No idea, I know nothing about them, not a lyric or name or trivia
DemonWanderer
08-05-2004, 02:30
How about theese at least no one actually made them (I hope)!
very pointless (http://www.madhousebeyond.com/?mode=np&view=1224/) :D
The Mycon
08-05-2004, 02:33
A quick look around my room reveals...
A "polarized anti-glare computer screen cover," meaning it has black lines in it, and it is so dark that you cannot see anything clearly until you set brightness to full...
A "Dust wiper," which is an inch of plastic withsome fuzz at one end and velco at the other, so that you can move all the dusk on your computer screen to one place...
A box of "Crest Whitestrips Premium plus," which work amazingly well, but they work by having a flouride gel, which is highly acidic and poisonous if consumed, and physically eats away at your teeth revealing the whiter bone beneath. So, in essence, you're rubbing bleech on your teeth and trying not to swallow for 30 minutes. Oh, and they're just big enough that the reach the bottom of your teeth and hang over, but aren't big enough to fold over without abandoning the top of your teeth.
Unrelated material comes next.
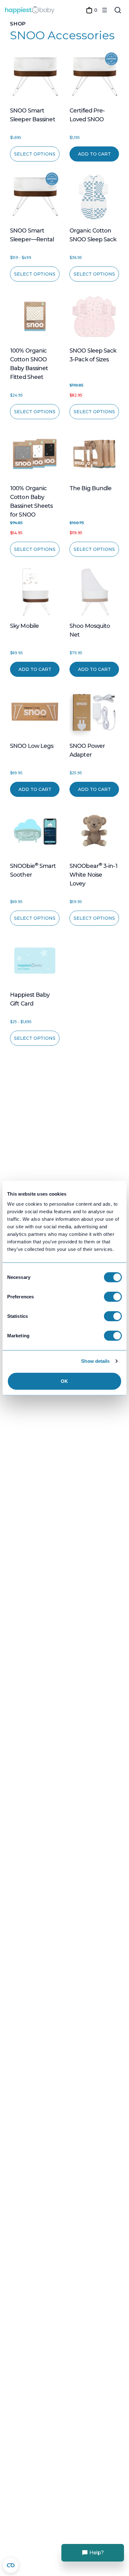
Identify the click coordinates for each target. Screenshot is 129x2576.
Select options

So, while your teeth are going to feel exactly like a dentist is drilling into them for 30 minutes straight anyway, you have the choice of scraping off the bottoms and having this stuff on your gums, eating some acid paste, or having teeth with an extra layer that hasn't been eaten off at the top so that you can fold them over...
A "Touch Lamp," working via noticing a change in capacitance with four "on" settings. If no-one touches it in the "off" setting for more than a few hours, the current it's drawing turns itself on to the lowest setting. After about two days, it goes to the second lowest setting, where it stays at least until your average bulb burns out (I experimented, you see). You have to touch it, so that your body is connected to the power outlets, in order to manually change settings, which makes my hair stand on end. This problem was solved by...
Power outlets turned on and off by a light switch. The bottom outlets always work normally, and the top outlets are provided power only when you turn on a light switch. I've seen it done right (once) so that they work normally (which is still annoying as !@#$ to deal with/explain to guests), but in every other case I've seen this happed, the power over-rid any on/off switch and left stuff everything connected continuously on. Now, if I leave the lamp alone, it goes to 2 immediately, 3 if I turn the power off and on or leave it alone for a while, and becomes a strobe light when I touch it. Finally...
A "Stress Globe," made in China for the U.S. State Dept., without Denmark or most of Scandinavia. How the hell are you supposed to relieve with a globe stress if you can't imagine you're crushing Denmark out of existence?
Nianacio
08-05-2004, 02:36
I am waiting on the "Spife" or "Fife" to come along to complement the spork.Is a Knork (http://www.knork.net/) good enough?
There are plenty of strange Japanese inventions, such as the chopsticks fan and ever-ready tissue dispenser (roll of tissues on top of a hat).
Bodies Without Organs
08-05-2004, 02:37
blatant faux 'musicians' (pop stars, pop idol, fame academy et al).
Does this include the Monkees?
No idea, I know nothing about them, not a lyric or name or trivia
Really? "Daydream Believer"? "Last Train To Clarksville"? "Pleasent Valley Sunday"? "(I'm Not Your) Stepping Stone"?